Janacek’s Cunning Little Vixen at NY Phil Concert, 6/24/11
June 25, 2011 1:26:16 AM EDT
Do you ever long to edit someone’s work to save what is fabulous and make disappear what, well…what stinks? Just read on. But first: a piece of schlock was added to Janacek’s opera by director Douglas Fitch, and—unaccountably—by that very in-choreographer, Karole Armitage: little diaphanous wings pasted onto scampering children, fox tails onto grown singers, archaic titles like “Forester” instead of woodsman or hunter or farmer, or anything of that ilk. Cutsey-poo, sentimental animal stuff that adults think children like. But there was a critical blowback from all this onto the music itself, forcing one to peer into Janacek’s overuse of whole-tone scales and their augmented chords as holding patterns between segments of ravishing, ecstatic music of his late years, with orchestrations to tear you apart with beauty. His pre-Minimalist repeating, sequencing, spiraling patterns of melody, rhythm, chords, counterpoints with their gritty, off-kilter modelings of Czech folk music, oh yes, that’s all in there in the manner of his late string quartets and the blazing Sinfonietta. If only I could have done some on-the-spot excision. That’s a funny composer-fantasy I’ve been having. Or you could try to justify those holding patterns as recitative, or even as Janacek’s functional substitute for sprechstimme. Dream on! You’d have to be him to do the re-stitching of the good parts.
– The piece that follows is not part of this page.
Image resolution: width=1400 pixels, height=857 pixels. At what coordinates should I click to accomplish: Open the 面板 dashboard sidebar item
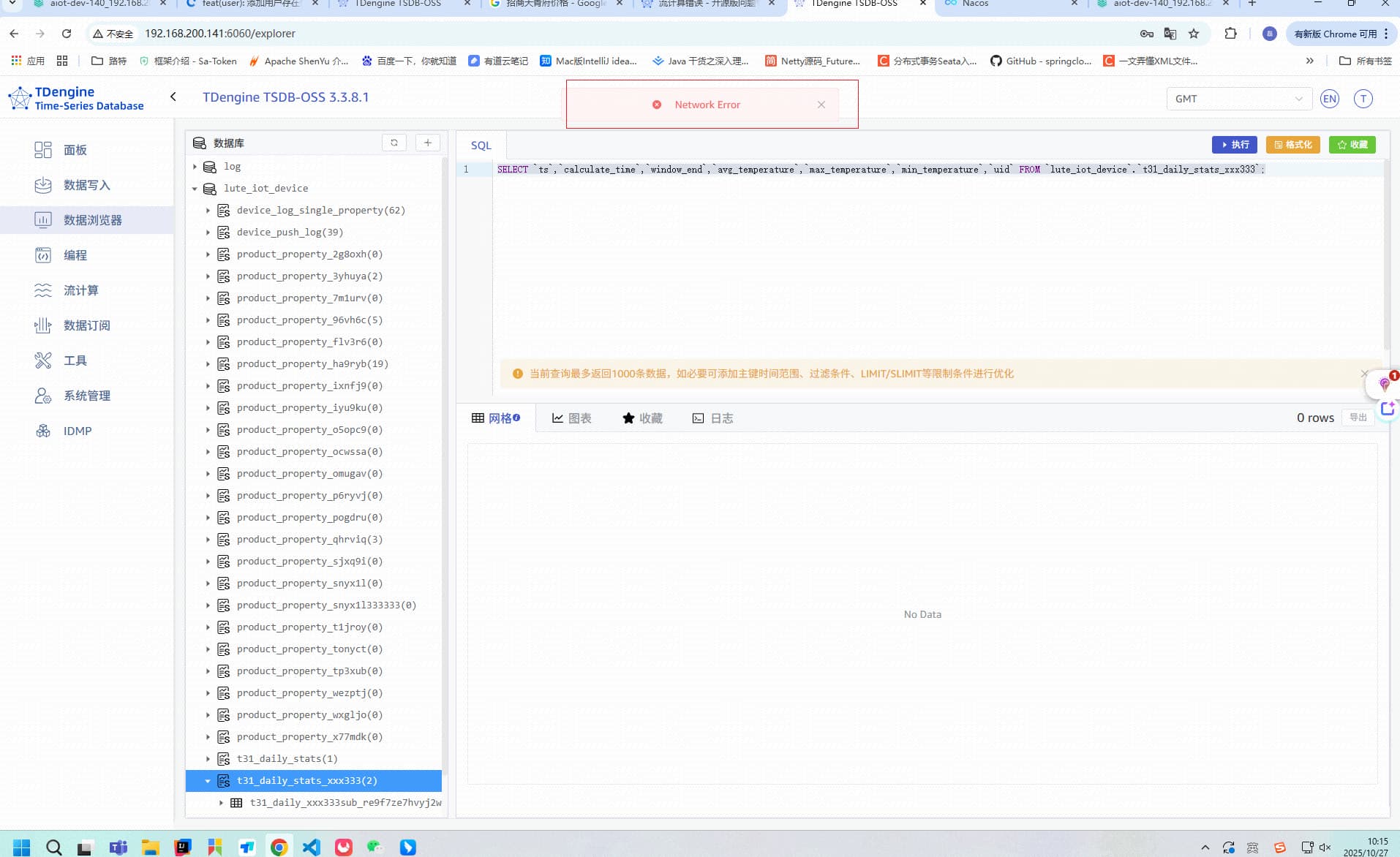click(75, 150)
And you’d have to go in there again to re-write the prosaic and clunky English translation. It’s an early 1920’s libretto by the composer with some odd feminist moments between the Vixen and the other barnyard animals. Maybe it’s better in Czech. In the last act Janacek has the cunning Vixen shot dead. Well why not? Isn’t the Vixen that other species of female: lower class/gypsy/family-destroyer/composer-temptress? the OTHER!—with that kind of thing, scarcely disguised as a “folk tale” re-written to still be a folk-tale about a femme fatale. For Americans there is also an echo of Bambi—a terrible mash-up to dwell upon. I remember her death as being heartbreaking, musically. And then after that, life just continues on with the usual banalities. But I didn’t stay to re-experience those moments. I left at intermission. Thumbnail review.